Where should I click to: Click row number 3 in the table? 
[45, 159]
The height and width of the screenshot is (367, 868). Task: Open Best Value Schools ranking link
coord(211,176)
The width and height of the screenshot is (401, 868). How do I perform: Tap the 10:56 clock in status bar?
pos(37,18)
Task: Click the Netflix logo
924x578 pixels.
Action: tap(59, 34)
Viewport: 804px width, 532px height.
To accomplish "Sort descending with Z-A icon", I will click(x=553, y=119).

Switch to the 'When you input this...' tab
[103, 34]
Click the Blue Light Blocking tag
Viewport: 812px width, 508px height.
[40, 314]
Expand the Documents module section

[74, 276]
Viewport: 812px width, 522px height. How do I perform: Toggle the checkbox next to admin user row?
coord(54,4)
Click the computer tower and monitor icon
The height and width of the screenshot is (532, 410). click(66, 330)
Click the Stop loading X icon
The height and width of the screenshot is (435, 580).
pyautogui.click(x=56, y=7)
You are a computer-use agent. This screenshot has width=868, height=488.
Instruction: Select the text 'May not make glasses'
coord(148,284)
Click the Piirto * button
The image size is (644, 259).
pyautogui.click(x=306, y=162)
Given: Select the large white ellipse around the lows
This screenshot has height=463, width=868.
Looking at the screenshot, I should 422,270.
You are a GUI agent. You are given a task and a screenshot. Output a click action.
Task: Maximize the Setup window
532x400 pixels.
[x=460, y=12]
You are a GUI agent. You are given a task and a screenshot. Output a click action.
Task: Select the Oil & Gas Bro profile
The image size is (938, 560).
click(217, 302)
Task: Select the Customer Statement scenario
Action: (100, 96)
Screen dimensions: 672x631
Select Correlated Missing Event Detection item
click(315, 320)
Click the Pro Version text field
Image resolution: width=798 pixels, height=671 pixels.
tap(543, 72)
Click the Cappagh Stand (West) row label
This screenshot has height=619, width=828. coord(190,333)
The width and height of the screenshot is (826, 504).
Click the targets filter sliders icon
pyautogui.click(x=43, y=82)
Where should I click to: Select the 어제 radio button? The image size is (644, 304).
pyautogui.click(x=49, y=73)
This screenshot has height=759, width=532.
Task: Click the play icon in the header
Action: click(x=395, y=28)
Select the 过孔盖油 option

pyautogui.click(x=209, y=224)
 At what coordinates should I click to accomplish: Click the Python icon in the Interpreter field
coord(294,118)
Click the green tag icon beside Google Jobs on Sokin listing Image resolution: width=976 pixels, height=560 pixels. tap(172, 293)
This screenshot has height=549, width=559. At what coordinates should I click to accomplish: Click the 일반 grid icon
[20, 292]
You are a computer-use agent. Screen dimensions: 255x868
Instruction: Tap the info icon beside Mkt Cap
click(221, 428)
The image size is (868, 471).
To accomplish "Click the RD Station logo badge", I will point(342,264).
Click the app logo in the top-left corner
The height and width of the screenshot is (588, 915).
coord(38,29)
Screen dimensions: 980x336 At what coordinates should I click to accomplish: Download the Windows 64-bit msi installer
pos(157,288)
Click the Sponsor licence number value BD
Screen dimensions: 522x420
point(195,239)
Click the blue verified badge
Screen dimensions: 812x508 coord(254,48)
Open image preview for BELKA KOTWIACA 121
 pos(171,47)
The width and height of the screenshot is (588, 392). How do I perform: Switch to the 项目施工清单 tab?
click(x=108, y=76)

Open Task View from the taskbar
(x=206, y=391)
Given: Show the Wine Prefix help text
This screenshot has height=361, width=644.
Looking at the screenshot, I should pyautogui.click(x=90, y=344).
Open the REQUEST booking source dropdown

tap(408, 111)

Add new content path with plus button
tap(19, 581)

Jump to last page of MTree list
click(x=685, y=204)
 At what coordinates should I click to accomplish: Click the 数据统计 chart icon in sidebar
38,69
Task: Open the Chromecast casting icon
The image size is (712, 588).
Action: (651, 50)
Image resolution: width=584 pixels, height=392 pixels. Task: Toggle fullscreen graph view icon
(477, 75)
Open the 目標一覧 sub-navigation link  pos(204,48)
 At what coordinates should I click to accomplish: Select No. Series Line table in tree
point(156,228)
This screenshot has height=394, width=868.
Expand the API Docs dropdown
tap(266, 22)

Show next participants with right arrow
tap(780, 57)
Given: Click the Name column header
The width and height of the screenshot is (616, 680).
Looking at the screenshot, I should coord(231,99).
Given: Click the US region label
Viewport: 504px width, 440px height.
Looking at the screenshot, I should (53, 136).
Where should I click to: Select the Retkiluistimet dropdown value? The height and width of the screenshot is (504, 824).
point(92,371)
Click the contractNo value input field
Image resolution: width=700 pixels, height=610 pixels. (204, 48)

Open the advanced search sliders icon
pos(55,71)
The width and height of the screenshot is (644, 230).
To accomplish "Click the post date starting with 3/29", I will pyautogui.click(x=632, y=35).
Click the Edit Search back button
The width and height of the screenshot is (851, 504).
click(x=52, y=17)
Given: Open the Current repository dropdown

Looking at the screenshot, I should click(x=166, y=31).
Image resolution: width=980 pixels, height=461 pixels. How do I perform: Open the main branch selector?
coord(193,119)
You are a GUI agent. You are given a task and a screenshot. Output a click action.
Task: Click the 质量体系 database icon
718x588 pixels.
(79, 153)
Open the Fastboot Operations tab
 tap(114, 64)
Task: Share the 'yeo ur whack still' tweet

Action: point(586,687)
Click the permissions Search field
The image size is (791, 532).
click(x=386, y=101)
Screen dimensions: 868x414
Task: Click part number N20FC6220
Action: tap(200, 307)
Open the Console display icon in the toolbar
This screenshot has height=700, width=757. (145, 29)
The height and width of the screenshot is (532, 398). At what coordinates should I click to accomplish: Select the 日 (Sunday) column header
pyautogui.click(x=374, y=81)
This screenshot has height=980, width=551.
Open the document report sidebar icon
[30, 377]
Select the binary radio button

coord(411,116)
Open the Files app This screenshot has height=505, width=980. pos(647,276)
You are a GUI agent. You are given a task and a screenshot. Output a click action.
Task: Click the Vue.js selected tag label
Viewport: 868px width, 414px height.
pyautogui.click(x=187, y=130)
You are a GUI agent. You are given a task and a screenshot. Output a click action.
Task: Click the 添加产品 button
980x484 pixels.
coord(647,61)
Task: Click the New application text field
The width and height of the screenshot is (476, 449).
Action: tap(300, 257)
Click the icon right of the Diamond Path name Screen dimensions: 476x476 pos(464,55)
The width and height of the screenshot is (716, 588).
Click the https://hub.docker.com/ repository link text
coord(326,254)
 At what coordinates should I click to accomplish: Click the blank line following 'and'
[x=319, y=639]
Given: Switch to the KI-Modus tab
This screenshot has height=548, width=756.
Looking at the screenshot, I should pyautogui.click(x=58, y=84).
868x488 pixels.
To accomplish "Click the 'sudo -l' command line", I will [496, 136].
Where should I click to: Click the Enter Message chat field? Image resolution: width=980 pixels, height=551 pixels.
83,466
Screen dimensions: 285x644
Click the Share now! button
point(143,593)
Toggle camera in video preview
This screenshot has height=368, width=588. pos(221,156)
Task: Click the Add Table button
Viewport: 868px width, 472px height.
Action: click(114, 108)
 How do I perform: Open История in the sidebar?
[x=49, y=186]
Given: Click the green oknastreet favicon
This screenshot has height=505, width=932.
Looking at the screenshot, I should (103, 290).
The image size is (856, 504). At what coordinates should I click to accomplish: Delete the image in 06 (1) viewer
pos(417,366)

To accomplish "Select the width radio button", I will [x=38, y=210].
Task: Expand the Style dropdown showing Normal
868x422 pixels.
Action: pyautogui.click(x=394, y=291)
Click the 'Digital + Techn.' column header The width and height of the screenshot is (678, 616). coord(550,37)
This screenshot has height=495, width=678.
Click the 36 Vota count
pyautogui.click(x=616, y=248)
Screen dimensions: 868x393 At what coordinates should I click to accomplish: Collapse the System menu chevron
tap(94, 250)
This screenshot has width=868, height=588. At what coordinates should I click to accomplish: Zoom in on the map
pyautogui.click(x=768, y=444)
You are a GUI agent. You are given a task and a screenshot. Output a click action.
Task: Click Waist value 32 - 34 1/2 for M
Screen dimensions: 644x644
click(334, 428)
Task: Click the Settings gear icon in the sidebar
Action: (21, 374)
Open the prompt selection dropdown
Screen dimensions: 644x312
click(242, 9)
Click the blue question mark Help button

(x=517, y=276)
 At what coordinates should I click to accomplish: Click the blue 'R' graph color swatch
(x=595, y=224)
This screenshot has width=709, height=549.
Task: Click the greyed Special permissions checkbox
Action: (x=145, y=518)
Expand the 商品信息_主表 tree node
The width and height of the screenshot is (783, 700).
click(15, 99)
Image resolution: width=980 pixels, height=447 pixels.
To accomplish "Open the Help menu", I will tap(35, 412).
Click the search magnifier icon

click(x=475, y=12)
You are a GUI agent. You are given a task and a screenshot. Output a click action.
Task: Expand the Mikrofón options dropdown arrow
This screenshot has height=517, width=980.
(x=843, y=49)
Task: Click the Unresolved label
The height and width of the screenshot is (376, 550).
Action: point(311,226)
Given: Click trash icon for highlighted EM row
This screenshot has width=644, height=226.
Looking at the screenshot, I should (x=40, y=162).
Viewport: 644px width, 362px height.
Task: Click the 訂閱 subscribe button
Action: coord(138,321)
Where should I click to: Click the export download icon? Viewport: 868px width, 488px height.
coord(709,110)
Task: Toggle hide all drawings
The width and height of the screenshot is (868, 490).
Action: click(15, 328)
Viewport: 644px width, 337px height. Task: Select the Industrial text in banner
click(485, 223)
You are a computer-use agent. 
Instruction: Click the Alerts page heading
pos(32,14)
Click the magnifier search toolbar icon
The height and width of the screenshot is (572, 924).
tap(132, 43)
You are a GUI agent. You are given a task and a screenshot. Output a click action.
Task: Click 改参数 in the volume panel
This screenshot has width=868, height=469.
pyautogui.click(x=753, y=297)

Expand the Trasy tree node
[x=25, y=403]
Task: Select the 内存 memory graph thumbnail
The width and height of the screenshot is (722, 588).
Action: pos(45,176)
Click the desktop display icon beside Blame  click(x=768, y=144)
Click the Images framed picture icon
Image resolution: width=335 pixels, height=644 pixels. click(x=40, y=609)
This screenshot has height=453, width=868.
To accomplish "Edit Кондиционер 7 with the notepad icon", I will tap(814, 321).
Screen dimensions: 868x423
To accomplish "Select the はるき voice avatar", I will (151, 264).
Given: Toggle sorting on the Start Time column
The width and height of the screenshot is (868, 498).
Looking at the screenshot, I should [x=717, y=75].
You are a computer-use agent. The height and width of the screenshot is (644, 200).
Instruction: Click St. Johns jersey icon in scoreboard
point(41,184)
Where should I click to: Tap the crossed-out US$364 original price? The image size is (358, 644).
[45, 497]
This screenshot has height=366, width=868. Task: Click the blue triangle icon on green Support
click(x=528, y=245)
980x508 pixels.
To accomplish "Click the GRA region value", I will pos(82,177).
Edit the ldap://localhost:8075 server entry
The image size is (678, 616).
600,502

----------

Everything from the first line of the data through the line containing "You are a computer-use agent. This" should be echoed exactly. Add nothing.

Where should I click to: Click row number 3 in the table? 
[45, 159]
The height and width of the screenshot is (367, 868). Task: Open Best Value Schools ranking link
coord(211,176)
The width and height of the screenshot is (401, 868). How do I perform: Tap the 10:56 clock in status bar?
pos(37,18)
Task: Click the Netflix logo
924x578 pixels.
Action: tap(59, 34)
Viewport: 804px width, 532px height.
To accomplish "Sort descending with Z-A icon", I will click(x=553, y=119).

Switch to the 'When you input this...' tab
[103, 34]
Click the Blue Light Blocking tag
Viewport: 812px width, 508px height.
[40, 314]
Expand the Documents module section

[74, 276]
Viewport: 812px width, 522px height. How do I perform: Toggle the checkbox next to admin user row?
coord(54,4)
Click the computer tower and monitor icon
The height and width of the screenshot is (532, 410). click(66, 330)
Click the Stop loading X icon
The height and width of the screenshot is (435, 580).
pyautogui.click(x=56, y=7)
You are a computer-use agent. This screenshot has width=868, height=488.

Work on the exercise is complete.